Mental Health Resources To Support Employees In The Wake Of Mass Shootings And Gun Violence

Updated: May 25

In the last five years, there have been at least 31 shootings with four or more fatalities.


Parents across the nation are shaken as 21 people (at least 19 children) were killed in a mass shooting at an elementary school in Uvalde, Texas. Racially motivated hate and violence have recently led to the death of 10 people at a grocery store in Buffalo, New York—almost all of them Black, and six AAPI women in Atlanta as attacks and violence on Asians and Asian Americans have been on the rise.


The constant news reports about the violence of mass shootings can lead to increased stress and anxiety. According to Mental Health America, violence—including gun violence—and fear of violence causes both trauma and 'toxic stress,' which is a contributing factor to the development of some mental health conditions.


It's also incredibly important to combat "the persistent myth that mental illness is a leading factor in mass shootings," which is stigmatizing and can contribute to fewer people seeking treatment. According to MentalHealth.gov, only 3 to 5 percent of violent acts can be attributed to those with serious mental health conditions, and it's actually ten times more likely for those with severe mental health conditions to be the victim of a violent crime than the general population.
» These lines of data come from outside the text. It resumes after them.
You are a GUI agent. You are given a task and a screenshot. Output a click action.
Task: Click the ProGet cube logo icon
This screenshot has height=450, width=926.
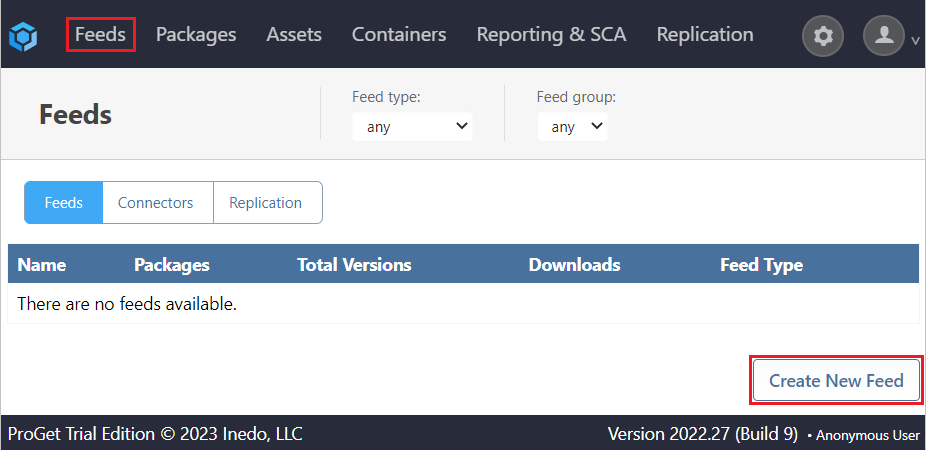pos(23,36)
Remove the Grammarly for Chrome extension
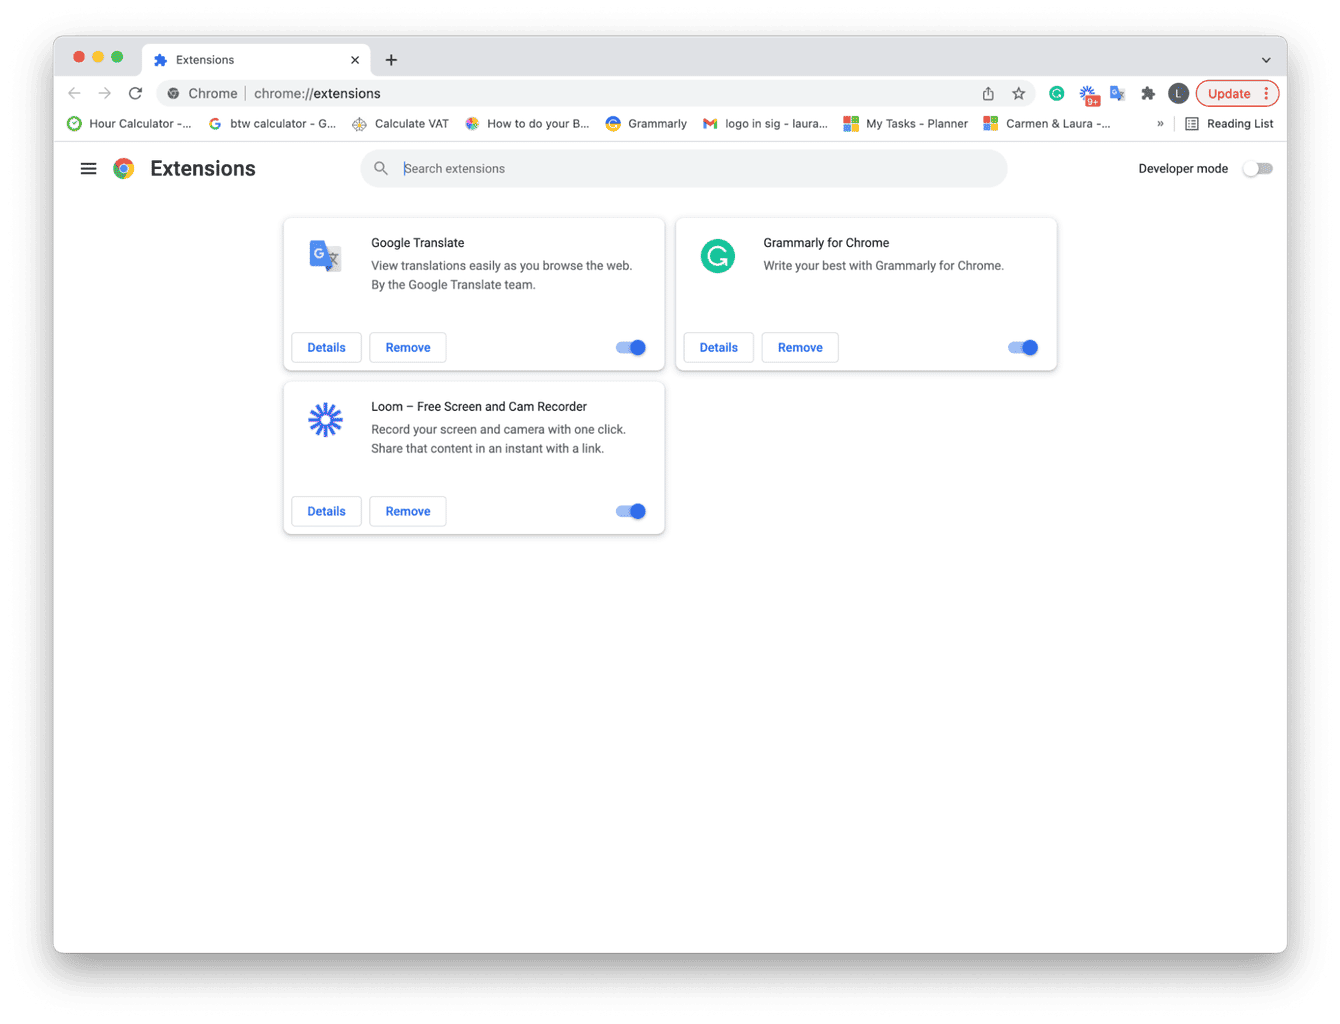Screen dimensions: 1340x1024 [799, 347]
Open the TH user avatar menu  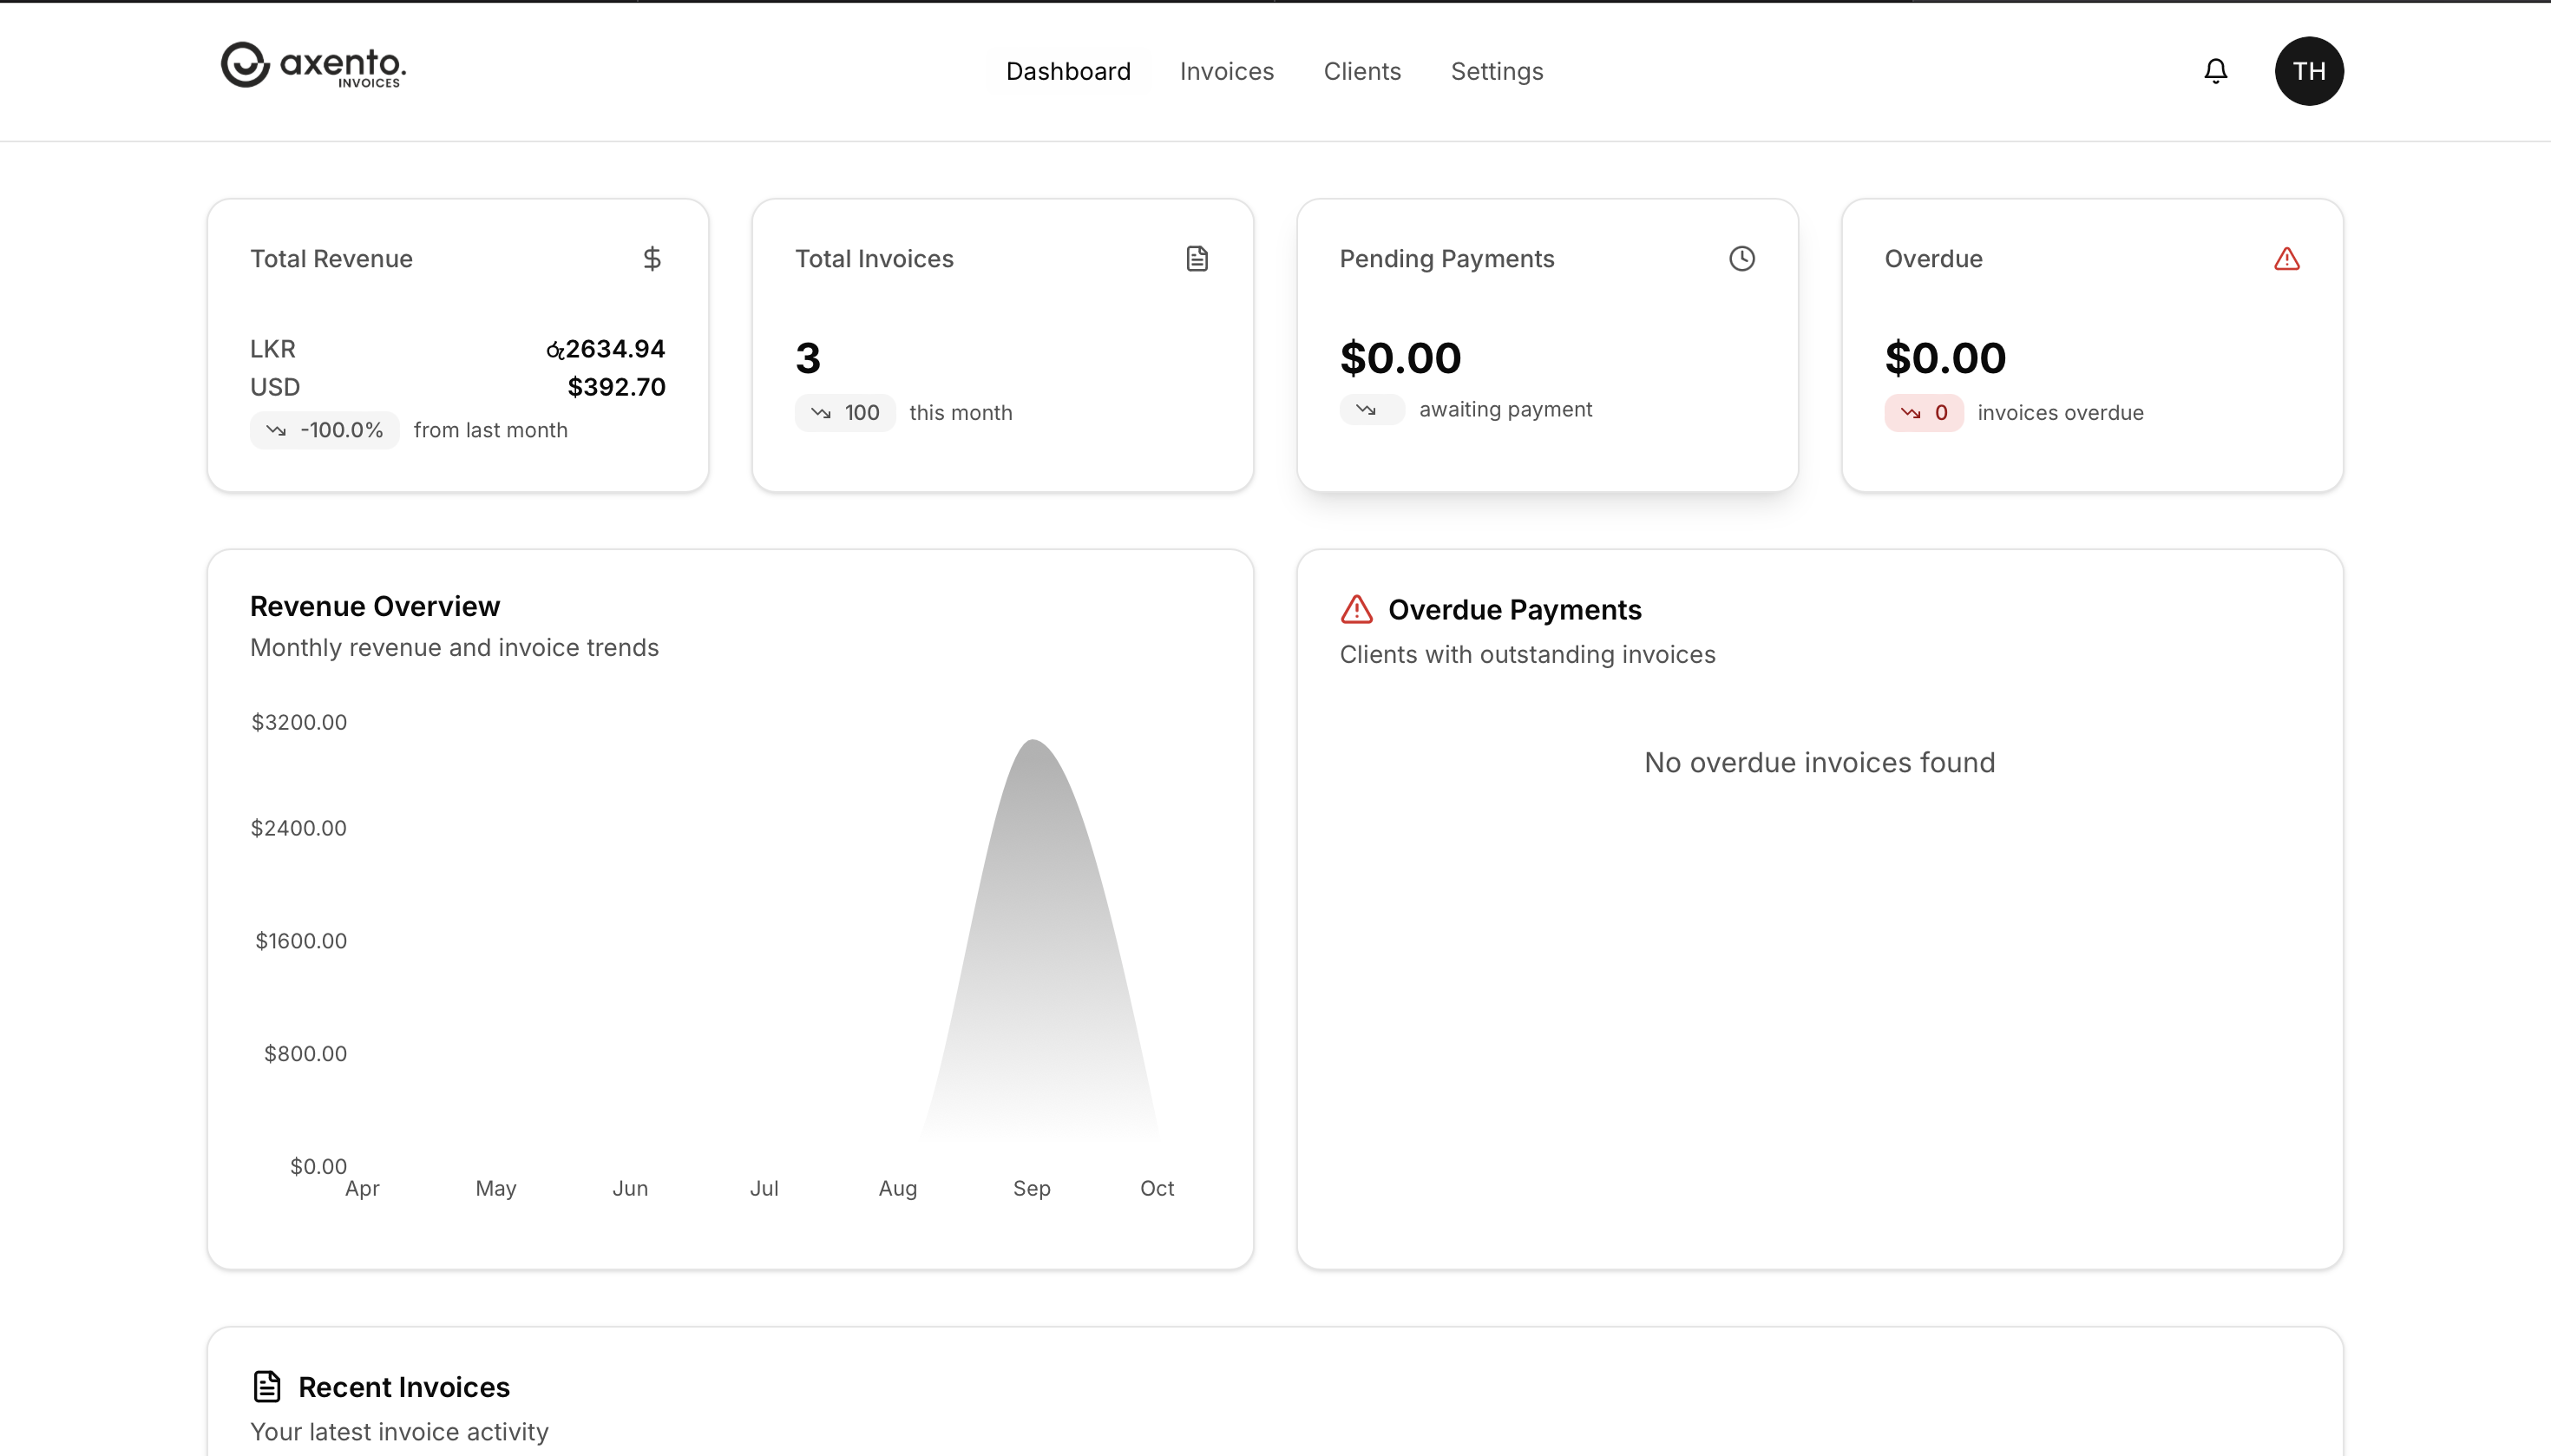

Mind Share Partners has compiled the following list of resources to support professionals coping with the aftermath of gun violence and the ongoing fear and danger that persists.



I. Organizations Working To End Gun Violence + Providing Mental Health Resources

  • [Organization + Program] SAMHSA's Disaster Distress Helpline The Disaster Distress Helpline (DDH) is a program of the U.S. Substance Abuse and Mental Health Services Administration (SAMHSA) which provides crisis counseling and support for anyone in the U.S. experiencing distress or other behavioral health concerns related to any natural or human-caused disaster. Calls (1-800-985-5990) and texts (text “TalkWithUs” to 66746) are answered by a network of independently-operated crisis centers around the country, who provide psychological first aid, emotional support, crisis assessment and intervention, and referrals to local/state behavioral health services for follow-up care & support. The helpline's SMS service is also available in Spanish. Text "Hablanos" to 66746 for emotional support.